Summary:
I have run into an issue where I have about 2,000 SNPs which occur twice in my plink binary files. That is, they have the same chromosome and position, but different alternate alleles. Using plink, I would like to keep only that with the highest alternate allele frequency for each identical chromosome:position pair. I can think of a few ways of doing this, but they are all a bit hacky. What approach do you suggest for this problem? Is there any approach that does not require scripting outside of plink?
What I've tried:
I already have a text file of these duplicates that was automatically generated when plink2 failed to concatenate the files. I'm aware I can remove duplicates automatically using the --rm-dup
flag. However, the closest option this flag has to my desired implementation is 'force-first'
which would only work if the SNPs were already ordered by alternate allele frequency and I'm not sure how to do this or if it's possible.

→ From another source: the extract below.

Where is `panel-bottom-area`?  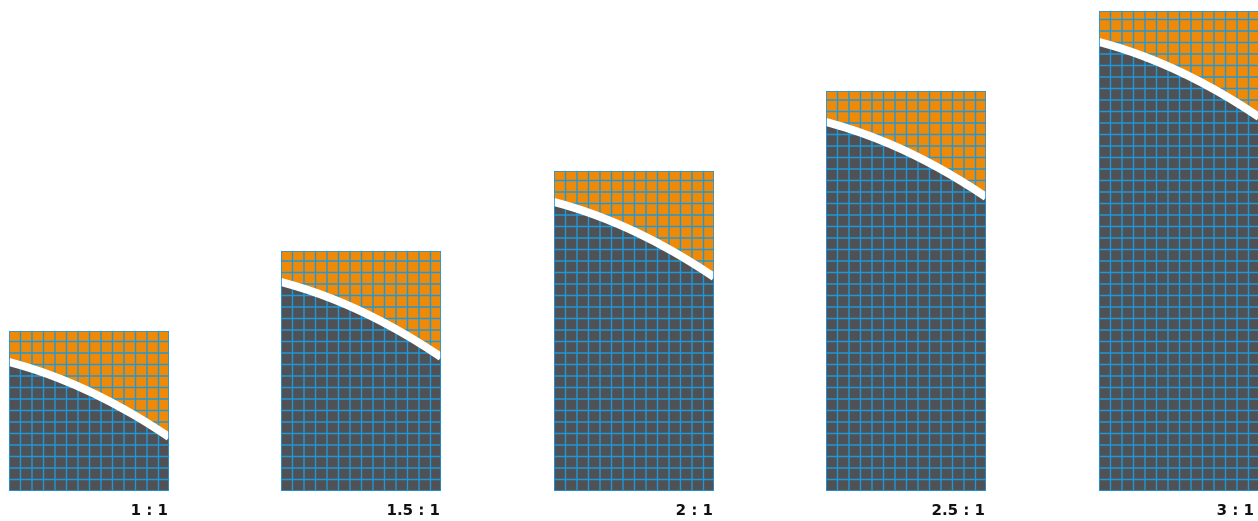
panel-bottom-area is located at coordinates (1178, 266).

I also thought to calculate the allele frequencies and generate a list of SNPs to remove using --exclude
, but I would only want to exclude SNPs with a particular alternate allele and I couldn't find how to do this either. Finally, I definitely think I could implement this by making the variant IDs unique first using --set-missing-var-ids
which would resolve the issue of the previous approach, but this strikes me as quite a hacky approach to what seems like a simple problem.
Any suggestions will be much appreciated!
Can you join these variants (with e.g. "bcftools norm +m") instead? plink2 can handle multiallelic variants.
Otherwise, you're stuck with information-losing hacks.